Another issue that could spark industry push-back is Amerivest’s policy of sweeping assets into TD’s bank to help generate assets — a policy for which the Charles Schwab Corp. caught flack. See: For sub-$500k accounts, Schwab is sweeping RIA client cash into its bank, pumping up corporate profits.
“An insured deposit account remains our default for cash sweep in client accounts at TD Ameritrade,” says Demmissie. “This offers our clients the benefit of FDIC protection and a yield similar to that of a money market fund.”
Demmissie also points out that Morningstar is picking the strategies rather than TD Ameritrade.
“The asset allocation strategy for the portfolios recommended through Amerivest is managed by a third party, Morningstar Associates, not TD Ameritrade. The funds selected for the portfolios must adhere to specific selection criteria set by that organization. Clients do not pay commissions on trades placed through Amerivest. It’s a fee-based service.”
Amerivest uses institutional share classes insofar as the asset manager provides access to them. “In the event the fund has some expenditure, we’ve priced the product so that we can rebate the client accordingly,” Demmissie says.
TD plans to enhance the refurbished Amerivest with the rebalancing tools of San Diego-based iRebal in order to manage client assets in a tax-efficient manner with an eye toward tax-loss harvesting.
“For customization, iRebal would allow us to further customize portfolios for clients. In this model, Morningstar is advising Amerivest both on the asset allocation and the security selection. iRebal is a capability that allows us to have more options and features for our clients,” says Demmissie. See: Tech Review: iRebal thrives after TD Ameritrade acquisition.
That question of how big a threat robo-advisors pose to classic RIAs has been dissected in industry publications and blogs ( See: Thoughts on 'robo-advisors’ served cold, compliments of Kitces and Waymire) and argued ad infinitum on panels at industry conferences. ( See: New marching orders issued at TD Ameritrade’s conference in San Diego: Don’t join’em, beat’em!)
Industry leaders have tried to position robo-advisors as a complement to RIAs instead of an existential threat. Bradley agrees with that take and doesn’t see this offering as competing with RIAs, reasoning that most mass-affluent individuals don’t have an RIA.

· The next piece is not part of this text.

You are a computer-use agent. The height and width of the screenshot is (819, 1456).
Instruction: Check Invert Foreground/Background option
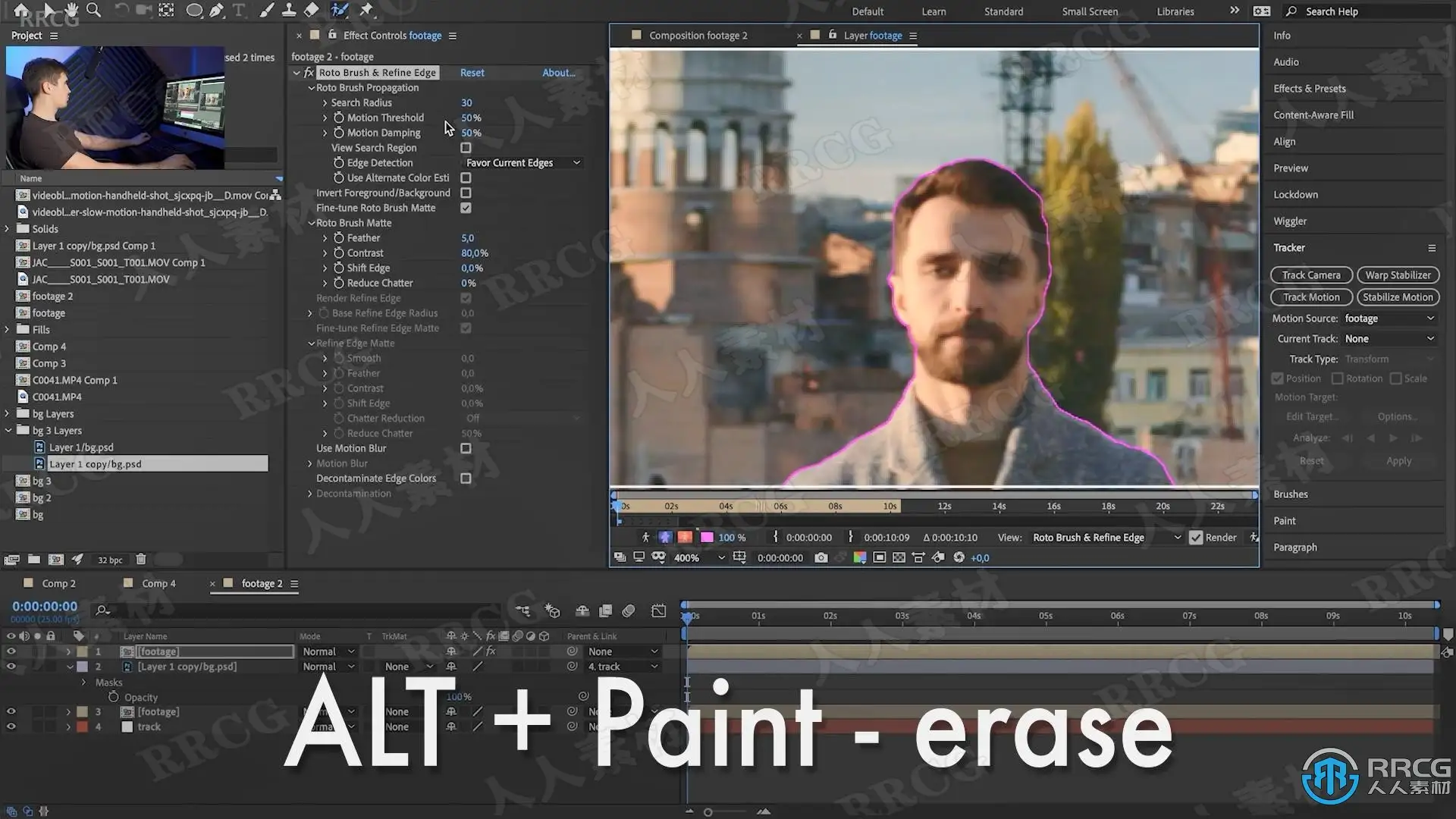(x=466, y=193)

But he suspects RIAs will get referrals down the road from Amerivest. “We think a lot of folks at Amerivest will grow up and grow into sophisticated clients with more complicated situations and this will result in more business to Advisor Direct,” Bradley says. (Advisor Direct is TD Ameritrade’s advisor referral network.).See: How one firm is supposedly cracking the lead generation code to the tune of 50,000 advisors supplied — by, for now, not trying to create referrals.

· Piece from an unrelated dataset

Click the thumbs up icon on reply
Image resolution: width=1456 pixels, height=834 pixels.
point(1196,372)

Demmissie agrees: “It has been and remains our view that a stronger Amerivest program makes for a stronger Advisor Direct program, and enhancing our client experience in that regard is an important step in delivering on that strategy. RIAs are still the solution for people with more complex needs and a higher net worth who need ongoing, personalized advice,” she writes in an e-mail.
Bradley credits Amerivest’s rapid growth to its flesh-and-blood advisors. “We involved human beings,” Bradley wryly explained on the robo panel with Mike Sha of San Francisco-based SigFig Wealth Management LLC and New York-based Betterment’s Jon Stein at the CEO Summit back in March.
Demmissie says: “Our plans will incorporate some of the features that investors have come to expect from the robo-advisors. However, we believe our strategy is more holistic in that we are enhancing a broader client experience that will include both digital and human element.”